Exhibición humana: El hombre que vendió su piel, de Kaouther Ben Hania
En la espalda del suizo Tim Steiner hay un gran tatuaje de la virgen María rodeado de varias imágenes alegóricas. Hay muchísimas personas tatuadas en el mundo, pero este tatuaje particular lo hizo el artista belga Wim Delvoye pagándole a Tim por el derecho a usar su espalda, lo que lo obliga además a estar en tres exhibiciones anuales en las que se sienta quieto en una sala de un museo a presenciar como el público admira el tatuaje en su cuerpo. Cuando Tim fallezca sabe que van a enmarcar esa región de su piel, por la que un coleccionista privado ya pagó 150.000 euros. Aclaro que este no es el argumento de El hombre que vendió su piel (The Man Who Sold His Skin, 2020), de la directora tunecina Kaouther Ben Hania, este relato es real. Esta fue la anécdota, casi inverosímil, que sirvió de inspiración para su filme.
A partir de esa premisa, la realizadora complejiza y lleva al extremo las cosas para acentuar sus propósitos de denuncia frente al arte contemporáneo y sus excesos. Va a convertir a Tim en Sam Ali (Yahya Mahayni), un exiliado sirio en Beirut, que necesita dinero y una visa para viajar a Bruselas a reunirse con su novia Abeer (Dea Liane). Ante la necesidad y las carencias, llega la propuesta de un artista plástico en la vena de Damien Hirst, llamado Jeffrey Godefroi (Koen De Bouw), un belga que convierte la espalda de Sam en un lienzo y a él en un objeto. Paradójicamente esa despersonalización le da la libertad y la visa que requiere para volar a Europa.

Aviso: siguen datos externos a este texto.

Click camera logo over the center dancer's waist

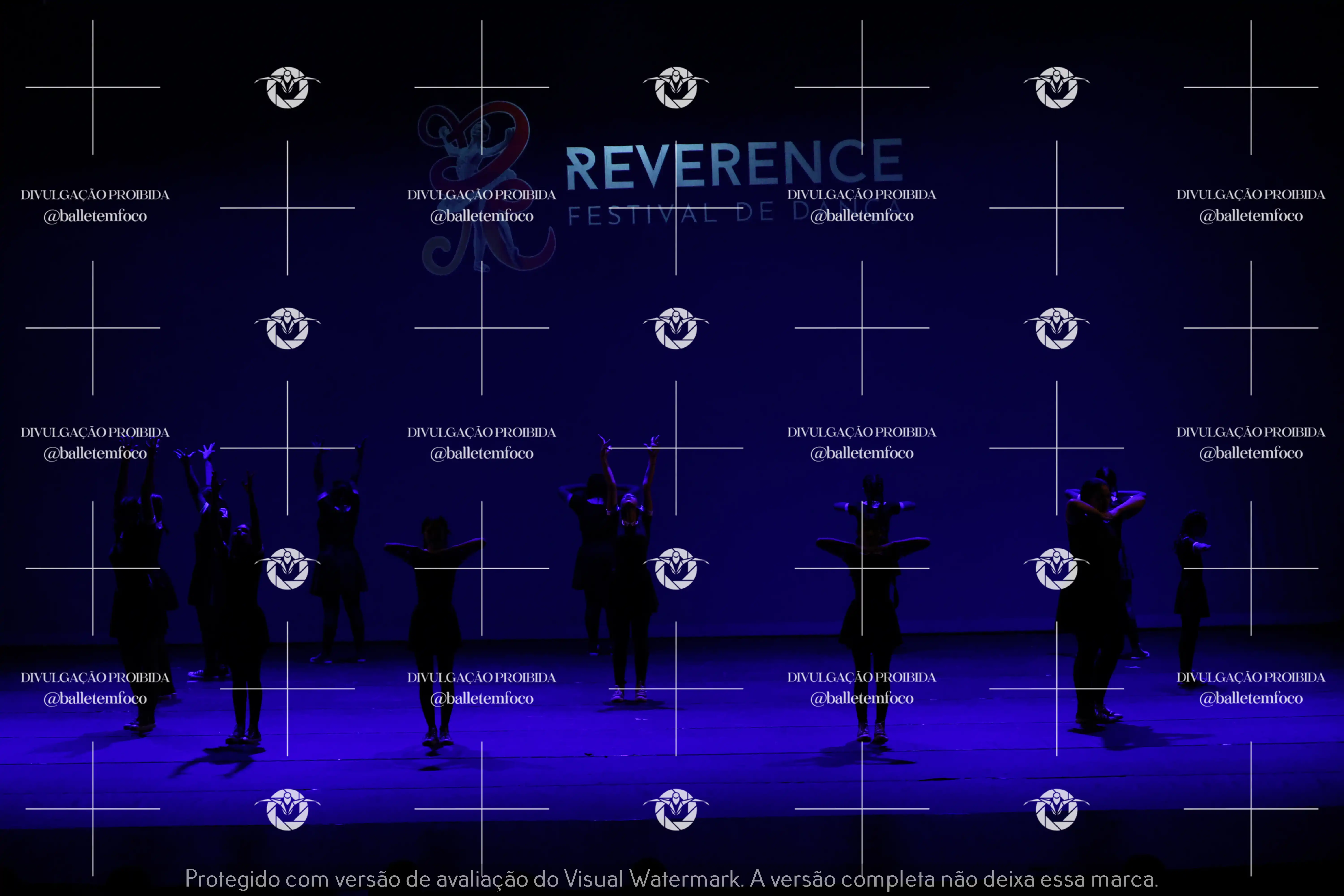tap(676, 569)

Pero Sam hizo un pacto con el diablo y a lo que asistimos, no sin bochorno, es a su desmoronamiento como ser humano, pues pasa de ser una persona con nombre y una identidad, a ser el soporte, el marco, de un tatuaje que lleva la impronta de Jeffrey Godefroi. Va ser explotado y exhibido, como si estuviera en un zoológico; va a ser luego negociado, subastado y vendido. Es una espalda y nada más. No deja de ser curiosa la cantidad de espejos que aparecen en la película: ninguno sirve en realidad para ver nuestra espalda. Sam no presencia el efecto entre curioso y morboso que esa tinta produce entre la gente que va y lo mira.

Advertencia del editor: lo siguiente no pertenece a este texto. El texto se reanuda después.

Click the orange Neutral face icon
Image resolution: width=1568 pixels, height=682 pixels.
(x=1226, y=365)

Esa misma gente, así como los coleccionistas y negociantes de arte que vemos acá, no se interesa por Sam, no les importan sus necesidades y anhelos, lo cuidan y lo protegen como se protege a un óleo, pero nada más. La película pasa –aparentemente- por el terreno del absurdo cuando es exhibido en una casa de subastas, pero es probable que esto mismo le haya pasado a Tim Steiner, como si fuera lo más natural del mundo negociar, sin su consentimiento, la piel de un ser humano. Acá la película se hermana –en el sonrojo- con The Square (2017), pero sin el sarcasmo de aquella, solo el bochorno es mutuo.
En el fondo, El hombre que vendió su piel, es una historia de amor sobre lo que un hombre es capaz de hacer con tal de no perder al esquivo y casi imposible objeto de sus afectos. Pero en el camino hacia esa mujer de sus sueños, Sam -aunque inicialmente se sienta arte- perdió su alma, traficada a cambio de una libertad que en realidad no existía, prisionero de unas condiciones contractuales que lo atraparon y le quitaron nada menos que su identidad como sr humano. Se convirtió en un bien transaccional en un mundo que, como el del arte contemporáneo, carece de alma.
Sin duda la película plantea dilemas relevantes, pero se queda en el anécdota epidérmica (el final es prueba de ello), como si temiera que tener los dientes más afilados fuera inconveniente para unas posibles intenciones comerciales, preferibles para la directora y sus productores a la admiración crítica frente a una obra que, aunque valiosa, merecía ser más arriesgada y caustica. Tenía material humano para serlo.